On Wednesday, September 9, 2025, between 8:58 AM and 9:49 AM PST, customers experienced slower pipeline runs in the Prod2 cluster. Pipelines that started during this time took longer than usual to finish. All pipelines eventually completed, and no other parts of the product or service were affected.

Root Cause

During this period, there was a sudden and a sharp increase in the number of pipeline runs. This extra load slowed down the database, which in turn made the backend services slower.

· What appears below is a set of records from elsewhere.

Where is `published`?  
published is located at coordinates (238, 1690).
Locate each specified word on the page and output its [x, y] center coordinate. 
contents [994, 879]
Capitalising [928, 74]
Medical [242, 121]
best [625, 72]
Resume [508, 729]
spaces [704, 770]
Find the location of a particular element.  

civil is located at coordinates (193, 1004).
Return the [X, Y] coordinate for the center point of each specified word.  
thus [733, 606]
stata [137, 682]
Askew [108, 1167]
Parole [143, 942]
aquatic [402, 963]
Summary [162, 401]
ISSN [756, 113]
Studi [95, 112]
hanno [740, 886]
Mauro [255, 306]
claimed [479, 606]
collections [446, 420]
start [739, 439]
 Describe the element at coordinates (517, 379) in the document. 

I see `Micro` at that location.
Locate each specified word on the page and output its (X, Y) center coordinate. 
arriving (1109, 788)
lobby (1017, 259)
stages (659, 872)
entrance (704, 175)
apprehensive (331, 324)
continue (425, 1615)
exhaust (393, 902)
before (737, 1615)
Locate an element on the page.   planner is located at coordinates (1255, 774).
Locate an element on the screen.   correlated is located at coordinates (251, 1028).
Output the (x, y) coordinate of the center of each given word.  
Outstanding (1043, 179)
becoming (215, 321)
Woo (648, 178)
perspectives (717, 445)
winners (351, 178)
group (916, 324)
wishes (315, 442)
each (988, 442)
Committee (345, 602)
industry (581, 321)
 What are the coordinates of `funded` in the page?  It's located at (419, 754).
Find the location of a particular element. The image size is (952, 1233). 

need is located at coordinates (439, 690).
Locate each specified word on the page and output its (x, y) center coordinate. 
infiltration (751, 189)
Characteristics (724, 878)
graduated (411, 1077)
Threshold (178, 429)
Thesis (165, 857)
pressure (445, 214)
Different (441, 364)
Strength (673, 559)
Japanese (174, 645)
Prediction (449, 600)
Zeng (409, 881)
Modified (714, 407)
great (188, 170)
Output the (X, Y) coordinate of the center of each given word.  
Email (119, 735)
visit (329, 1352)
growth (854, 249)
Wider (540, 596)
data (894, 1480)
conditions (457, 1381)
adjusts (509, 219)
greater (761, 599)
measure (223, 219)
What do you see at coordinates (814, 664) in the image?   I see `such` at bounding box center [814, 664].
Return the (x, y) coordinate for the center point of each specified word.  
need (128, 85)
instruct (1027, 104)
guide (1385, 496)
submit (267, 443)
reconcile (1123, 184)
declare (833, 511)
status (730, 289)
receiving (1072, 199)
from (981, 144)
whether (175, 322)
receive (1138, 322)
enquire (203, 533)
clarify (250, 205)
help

As a result, customers saw delays in their pipeline executions.

Impact

  • Pipelines that were started during the incident window ran slower than normal.
  • Individual stages and steps also took longer to begin, and this delay was visible in the Harness UI.

Remediation

  • Immediate: Scaled database server to handle increased load

Action Items

  1. Optimize Expression Engine to reduce database usage so that our Databases have more headroom and can handle spikes
  2. Optimize the recovery time by identifying the issue early and do preventive scale ups
Posted Sep 14, 2025 - 17:29 PDT

Resolved

This incident has been resolved.
Posted Sep 10, 2025 - 14:37 PDT

Update

We have identified and mitigated the issue, and are currently monitoring.
Posted Sep 10, 2025 - 09:47 PDT

Monitoring

A fix has been implemented and we are monitoring the results.
Posted Sep 10, 2025 - 09:46 PDT
This incident affected: Prod 2 (Continuous Delivery - Next Generation (CDNG), Continuous Integration Enterprise(CIE) - Self Hosted Runners, Continuous Integration Enterprise(CIE) - Mac Cloud Builds, Continuous Integration Enterprise(CIE) - Windows Cloud Builds, Continuous Integration Enterprise(CIE) - Linux Cloud Builds, Security Testing Orchestration (STO), Infrastructure as Code Management (IaCM)).